Everytime I've got drunk at a party I've made a fool of myself, the guilt/embarrasment I feel the next day is unbearable, and I'm always the quickest to get drunk at the party. I don't get it really, I go to parties to have a good time and drink alot, but when I'm there people seem to not drink as much as they say they do or they don't want to drink with me.


----------



## T-Bone (Oct 1, 2010)

The Professor said:


> Obviously I am a "very shy" person in other's people eye's. Last night I went to a party and drank more than I usually do (probably 12-13 drinks in 4 hours). I was pretty anxiety-free but also pretty bold/possibly stupid. All these people that I "know" from campus (but they don't really know me because I never show them personality) I was interacting with in a very talkative, more aggressive, and maybe stupid manner. I was even hugging a lot of girls and getting really close face to face with them.
> 
> Now it's the next day and I am embarrassed and I will be embarrassed whenever I see these girls next (sober). It would be nice to think they were really drunk too, but idk.
> 
> ...


i think people expect you to act out in a manner that you would not have sober. thats what drinking is all about really. most people pay no mind to this and are probably cool with it. hell you were hugging on girls thats awesome. i had my pants fall down onetime when i was drunk lol. now the real embarassing thing would be to get a DUI while drinking and driving. thats not good for you, or your family. so avoid that.


----------



## nervousontheinside (Aug 26, 2013)

Hi,
last night I started with a tequila shot, didn't really plan a night out though ended up drinking too much and embarrassed about a call i made. I mean this girl will probably not talk to me ever again. 
What is really bothering me is the flash backs that come and go from time to time really do cause distress in me and everything gets troublesome.

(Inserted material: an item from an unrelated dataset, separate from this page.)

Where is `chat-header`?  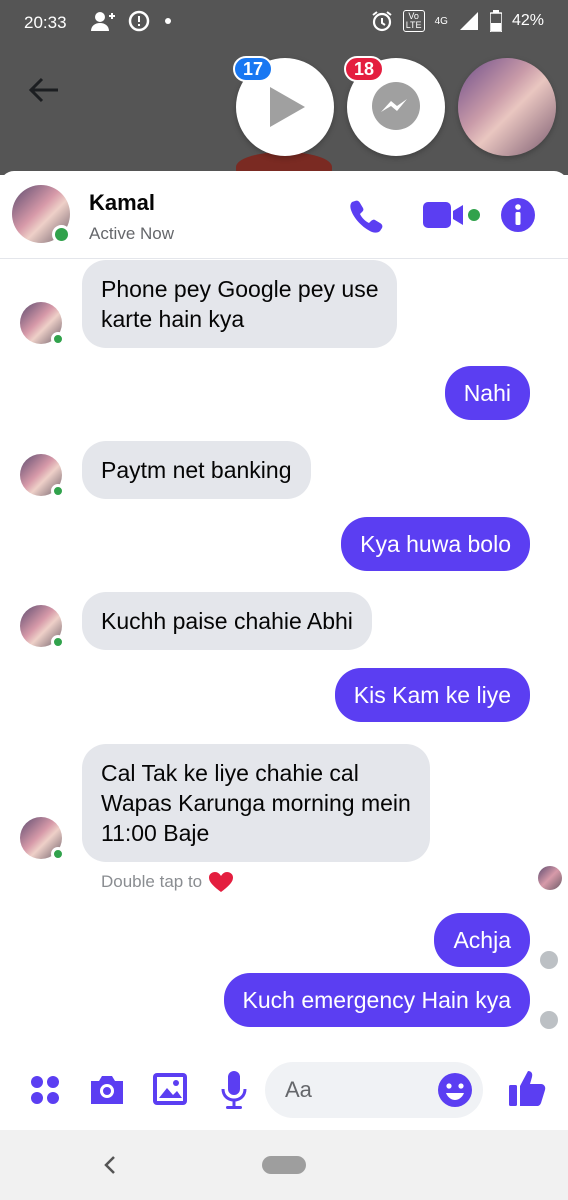
chat-header is located at coordinates (284, 215).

I tried laughing it off and not really caring about it, i was drunk! Now i'm going to be in that state of mind to avoid the stupid anxiety, embarrassment and the other side effects of alcohol.


----------



## pete24 (Oct 13, 2010)

Im in the same situation quite often.

I dont have friends so my time of getting drunk is in club's on my own or at home alone. I talk crap to bouncers, try chatting up women im never going to have a chance with, spoke to people I cant stand, or even chat to random people and make up how great and well i'm doing.

On the other end of the spectrum is being annoyed at innocent people enjoying a drink with friends because I was rejected, having a go at someone or trying major rant statuses on facebook, dumped girlfriends because at 2am when I phoned them they said I was drunk, sending a joke about bacon to the police.

It's hard to just shake some of them things off and laugh about them


----------